■ AIM OF THE EXERCISE: Below is a listing; repeat exactly the lines from the one containing "Screen dimensions: 600x853" to the one containing "Task: Select the pet name Stevie", both included.
(DATA FOR THE TASK begins)
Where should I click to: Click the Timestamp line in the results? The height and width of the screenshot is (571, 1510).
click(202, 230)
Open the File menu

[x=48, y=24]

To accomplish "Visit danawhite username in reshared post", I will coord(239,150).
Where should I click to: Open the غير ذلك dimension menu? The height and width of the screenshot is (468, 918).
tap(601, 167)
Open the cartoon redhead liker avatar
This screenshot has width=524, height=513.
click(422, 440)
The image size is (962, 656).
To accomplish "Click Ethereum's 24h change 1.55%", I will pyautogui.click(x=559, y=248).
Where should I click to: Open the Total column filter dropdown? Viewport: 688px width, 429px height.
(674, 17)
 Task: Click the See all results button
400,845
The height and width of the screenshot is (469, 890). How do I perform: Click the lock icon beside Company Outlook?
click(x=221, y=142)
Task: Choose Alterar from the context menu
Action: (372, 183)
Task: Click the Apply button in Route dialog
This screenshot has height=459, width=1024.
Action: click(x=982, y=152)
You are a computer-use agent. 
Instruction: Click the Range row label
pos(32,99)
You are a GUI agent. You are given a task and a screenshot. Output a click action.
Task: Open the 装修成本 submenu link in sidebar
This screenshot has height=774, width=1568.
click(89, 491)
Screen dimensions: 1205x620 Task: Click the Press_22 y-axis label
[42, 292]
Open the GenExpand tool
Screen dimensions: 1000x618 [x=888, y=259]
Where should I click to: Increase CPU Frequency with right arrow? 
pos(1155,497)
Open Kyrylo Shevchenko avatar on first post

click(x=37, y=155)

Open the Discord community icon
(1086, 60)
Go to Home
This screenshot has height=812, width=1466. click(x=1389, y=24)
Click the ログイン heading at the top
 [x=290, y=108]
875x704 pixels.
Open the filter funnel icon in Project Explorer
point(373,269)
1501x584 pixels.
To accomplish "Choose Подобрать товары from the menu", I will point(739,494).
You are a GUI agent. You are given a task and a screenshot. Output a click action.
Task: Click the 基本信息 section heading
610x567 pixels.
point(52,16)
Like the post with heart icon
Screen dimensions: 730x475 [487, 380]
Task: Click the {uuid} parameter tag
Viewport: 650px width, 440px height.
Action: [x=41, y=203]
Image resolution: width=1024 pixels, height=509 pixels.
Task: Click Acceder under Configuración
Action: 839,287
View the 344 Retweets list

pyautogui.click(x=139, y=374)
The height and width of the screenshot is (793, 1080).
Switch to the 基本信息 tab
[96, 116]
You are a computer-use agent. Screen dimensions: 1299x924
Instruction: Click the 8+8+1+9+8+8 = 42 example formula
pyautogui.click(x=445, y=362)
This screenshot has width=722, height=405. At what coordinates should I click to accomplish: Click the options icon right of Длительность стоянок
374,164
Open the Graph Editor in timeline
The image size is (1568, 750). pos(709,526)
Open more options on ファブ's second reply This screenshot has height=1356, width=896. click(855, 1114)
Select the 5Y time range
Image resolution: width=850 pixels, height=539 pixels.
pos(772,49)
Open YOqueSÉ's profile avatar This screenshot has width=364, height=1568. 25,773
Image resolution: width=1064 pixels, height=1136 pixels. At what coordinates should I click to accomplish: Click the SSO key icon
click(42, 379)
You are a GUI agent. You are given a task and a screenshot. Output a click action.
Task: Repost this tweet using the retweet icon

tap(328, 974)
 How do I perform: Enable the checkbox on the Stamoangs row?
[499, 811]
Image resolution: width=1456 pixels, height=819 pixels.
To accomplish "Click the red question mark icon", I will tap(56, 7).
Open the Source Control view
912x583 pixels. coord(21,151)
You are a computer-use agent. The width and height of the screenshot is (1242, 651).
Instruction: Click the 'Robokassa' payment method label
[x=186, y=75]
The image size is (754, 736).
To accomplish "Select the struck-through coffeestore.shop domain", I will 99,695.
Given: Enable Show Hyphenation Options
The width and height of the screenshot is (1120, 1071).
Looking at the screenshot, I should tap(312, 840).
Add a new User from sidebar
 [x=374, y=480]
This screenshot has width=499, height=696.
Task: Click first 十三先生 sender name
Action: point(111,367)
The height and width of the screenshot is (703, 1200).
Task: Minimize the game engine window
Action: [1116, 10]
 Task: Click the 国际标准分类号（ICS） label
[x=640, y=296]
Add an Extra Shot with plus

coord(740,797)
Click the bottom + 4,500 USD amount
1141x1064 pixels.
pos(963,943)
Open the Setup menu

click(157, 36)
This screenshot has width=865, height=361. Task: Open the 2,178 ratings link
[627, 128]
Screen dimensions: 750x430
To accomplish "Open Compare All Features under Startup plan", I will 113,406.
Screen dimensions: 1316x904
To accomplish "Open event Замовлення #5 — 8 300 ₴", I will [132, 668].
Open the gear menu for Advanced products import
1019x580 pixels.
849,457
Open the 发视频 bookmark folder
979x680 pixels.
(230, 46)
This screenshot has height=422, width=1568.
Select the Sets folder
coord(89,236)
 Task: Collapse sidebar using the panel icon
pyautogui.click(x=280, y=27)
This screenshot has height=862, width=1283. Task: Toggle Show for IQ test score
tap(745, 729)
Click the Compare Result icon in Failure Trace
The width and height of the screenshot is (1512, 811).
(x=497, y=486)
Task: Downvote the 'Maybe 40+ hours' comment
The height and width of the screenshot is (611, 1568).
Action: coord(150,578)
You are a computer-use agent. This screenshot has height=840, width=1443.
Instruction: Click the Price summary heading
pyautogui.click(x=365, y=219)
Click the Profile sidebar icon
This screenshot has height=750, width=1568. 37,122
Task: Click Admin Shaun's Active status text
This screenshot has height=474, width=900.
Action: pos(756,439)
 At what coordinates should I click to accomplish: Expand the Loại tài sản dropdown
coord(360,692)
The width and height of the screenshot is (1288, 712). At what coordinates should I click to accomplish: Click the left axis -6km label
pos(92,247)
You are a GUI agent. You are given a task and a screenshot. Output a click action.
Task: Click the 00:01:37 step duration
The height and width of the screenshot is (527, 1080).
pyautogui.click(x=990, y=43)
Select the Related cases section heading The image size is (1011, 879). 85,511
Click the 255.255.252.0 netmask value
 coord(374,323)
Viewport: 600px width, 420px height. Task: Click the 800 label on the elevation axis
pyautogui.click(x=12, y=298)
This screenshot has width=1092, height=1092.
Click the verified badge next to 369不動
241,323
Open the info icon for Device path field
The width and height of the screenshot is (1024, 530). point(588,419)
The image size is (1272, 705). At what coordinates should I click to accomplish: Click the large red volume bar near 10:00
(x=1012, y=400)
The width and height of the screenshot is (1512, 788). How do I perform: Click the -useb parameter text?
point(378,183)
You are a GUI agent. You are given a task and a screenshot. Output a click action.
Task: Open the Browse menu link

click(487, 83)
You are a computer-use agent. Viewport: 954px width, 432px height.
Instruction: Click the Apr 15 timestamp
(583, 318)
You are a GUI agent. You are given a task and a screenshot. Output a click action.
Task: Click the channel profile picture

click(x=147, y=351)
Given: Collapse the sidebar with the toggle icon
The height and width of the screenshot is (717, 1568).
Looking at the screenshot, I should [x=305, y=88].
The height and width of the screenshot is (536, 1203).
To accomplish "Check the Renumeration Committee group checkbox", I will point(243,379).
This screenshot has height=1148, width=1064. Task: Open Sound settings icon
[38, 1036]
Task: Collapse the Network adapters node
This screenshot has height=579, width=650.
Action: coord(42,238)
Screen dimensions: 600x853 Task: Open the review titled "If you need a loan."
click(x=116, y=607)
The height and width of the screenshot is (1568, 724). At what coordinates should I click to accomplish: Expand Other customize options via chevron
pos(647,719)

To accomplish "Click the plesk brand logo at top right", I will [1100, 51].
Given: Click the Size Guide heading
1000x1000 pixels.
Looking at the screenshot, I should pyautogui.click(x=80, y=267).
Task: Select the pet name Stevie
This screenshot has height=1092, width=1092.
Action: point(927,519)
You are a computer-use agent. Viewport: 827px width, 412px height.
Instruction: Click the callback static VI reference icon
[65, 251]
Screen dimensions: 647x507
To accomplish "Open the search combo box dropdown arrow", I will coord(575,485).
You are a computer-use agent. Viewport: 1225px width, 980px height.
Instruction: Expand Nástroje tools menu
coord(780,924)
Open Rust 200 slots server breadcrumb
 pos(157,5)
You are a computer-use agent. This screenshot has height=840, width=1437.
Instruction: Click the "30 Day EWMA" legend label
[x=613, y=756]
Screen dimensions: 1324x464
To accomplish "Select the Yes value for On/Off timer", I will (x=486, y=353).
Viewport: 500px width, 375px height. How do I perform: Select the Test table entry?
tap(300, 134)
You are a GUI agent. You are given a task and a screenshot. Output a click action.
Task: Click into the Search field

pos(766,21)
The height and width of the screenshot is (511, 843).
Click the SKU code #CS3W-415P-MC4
(DATA FOR THE TASK ends)
■ REPLY TO THE TASK:
Screen dimensions: 600x853 Task: Open the review titled "If you need a loan."
click(x=116, y=607)
The height and width of the screenshot is (1568, 724). At what coordinates should I click to accomplish: Expand Other customize options via chevron
pos(647,719)

To accomplish "Click the plesk brand logo at top right", I will [1100, 51].
Given: Click the Size Guide heading
1000x1000 pixels.
Looking at the screenshot, I should pyautogui.click(x=80, y=267).
Task: Select the pet name Stevie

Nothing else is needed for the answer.